Sibir, Monamur

Filmin ismine bakıpta Monamur kelimesini görünce karşıma romantik bir film çıkacakmış gibi hissettim. Ancak filmi izlemeye başlayınca, romantizmden çok gerçekçi bir film ile karşılaşacağımı daha ilk dakikalarda gördüm. Film oldukça etkileyici bir açılış yapıyor. İlk sahnede dedenin neden yüzünde gözünde karıncalarla yattığını anlayamasam da sonraki sahne bence filmin asıl açılış sahnesiydi. Soğuk sebebi ile aç kalmış, Sibirya kurtlarının saldırıları zor doğa şartlarının insanların ve hayvanların üzerindeki etkisi çok başarılı bir şekilde anlatılmış.

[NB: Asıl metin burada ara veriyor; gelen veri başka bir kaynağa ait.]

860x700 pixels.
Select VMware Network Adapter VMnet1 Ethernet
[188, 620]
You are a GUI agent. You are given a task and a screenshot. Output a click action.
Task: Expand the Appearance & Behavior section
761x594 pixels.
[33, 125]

Yönetmen koltuğunda Slava Ross var. Aynı zamanda Slava Ross filmin senaristi. Film Slava Ross‘un ilk filmi olasına rağmen oldukça başarılı bir film. Filmde etkileyici sahneler mevcut. İster istemez filmdeki karakterlerle yaşanan ortamla bağlantıya geçiyor ve filmin akışına kendinizi kaptırıyorsunuz. Filmin hikayesi ve kurgusu başarılı. Ancak filmde bazı mantık hataları da yok değil. Ya da ben hikayedeki karakterleri bir arada toplama arzusu ile yanıp tutuşurken, bazı noktalar bana hatalıymış gibi gözüktü. Ancak kesinlikle kurguda ufak tefek sorunlar mevcut.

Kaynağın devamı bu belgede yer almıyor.